What’s That Sound Under Your Boat?
Anchor up in Pamlico Sound on a quiet fall evening, cut the engine, and listen. On the right night, especially in September and October, you might hear something strange radiating through the hull of your boat—a low, rhythmic thrumming that seems to rise from somewhere deep and close all at once. What you’re hearing is red drum, doing exactly what they’ve been doing for tens of millions of years: talking.
Red drum, spotted seatrout, croakers, weakfish, and the rest of the Sciaenidae family are among the most acoustically active fish on the planet. Specialized sonic muscles attach directly to the swim bladder—the gas-filled organ that controls buoyancy—and when a drum wants to be heard, those muscles contract at extraordinary speed, making the swim bladder vibrate like the skin of, well, a drum. The result is a low-frequency pulse that carries hundreds of meters through shallow water.
“Sound travels roughly five times faster underwater than in air—about 1,500 meters per second—making acoustics far more effective than visual signals in dark or murky estuarine waters.”

▬▬▬▬▬▬▬▬▬▬

Problems to work on:
**A)** In the passage on red drum, substitute "motor" for "engine" and give the part starting with "Anchor up in" and going on through "of years: talking.".
**B)** According to the passage on red drum, what organ do the specialized sonic muscles attach to directly?
**C)** State whether each statement agrees with the passage on red drum, citing the deciding words: (i) Sound moves about five times faster underwater than in air. (ii) The thrumming is most often heard in the spring. (iii) The low-frequency pulse carries only a few meters.
The data that follow are separate material, unrelated to the passage on red drum.

▬▬▬▬▬▬▬▬▬▬

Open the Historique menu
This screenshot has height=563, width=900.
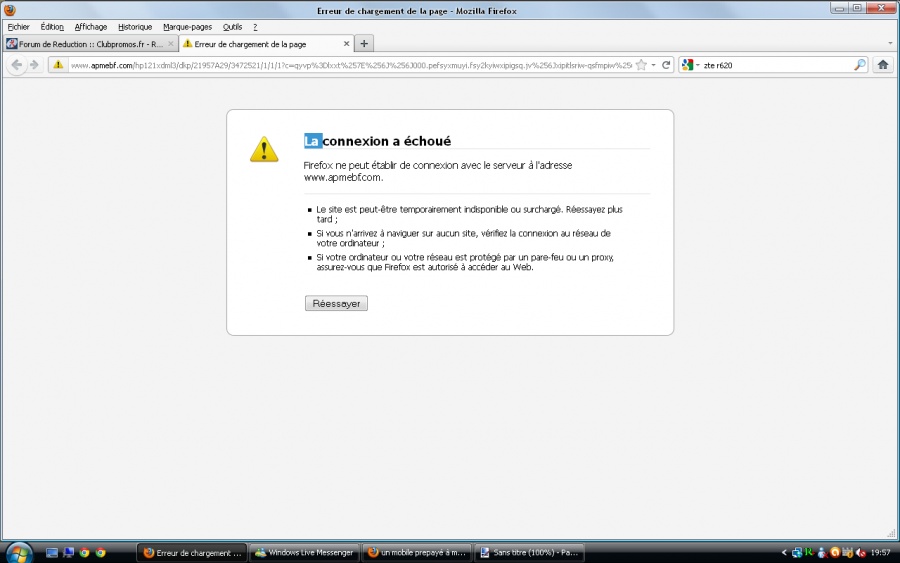click(135, 27)
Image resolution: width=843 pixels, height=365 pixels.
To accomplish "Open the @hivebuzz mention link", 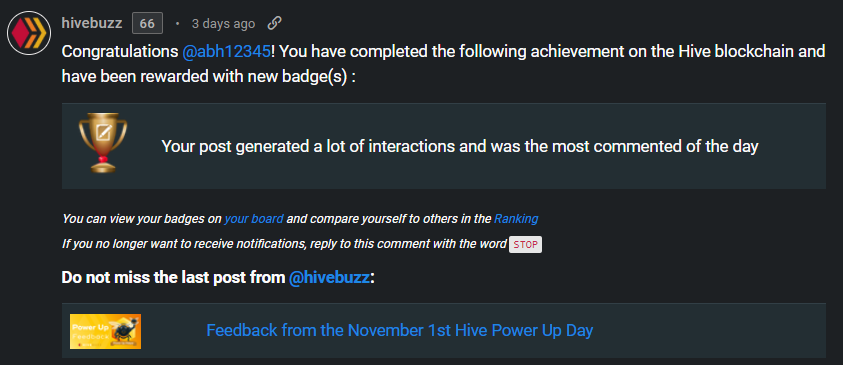I will [x=329, y=278].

▬▬▬▬▬▬▬▬▬▬

Solutions below:
**A)**
Anchor up in Pamlico Sound on a quiet fall evening, cut the motor, and listen. On the right night, especially in September and October, you might hear something strange radiating through the hull of your boat—a low, rhythmic thrumming that seems to rise from somewhere deep and close all at once. What you’re hearing is red drum, doing exactly what they’ve been doing for tens of millions of years: talking.

**B)** The swim bladder, the gas-filled organ that controls buoyancy.

**C)**
(i) Yes: "Sound travels roughly five times faster underwater than in air."
(ii) No: "especially in September and October."
(iii) No: "carries hundreds of meters through shallow water."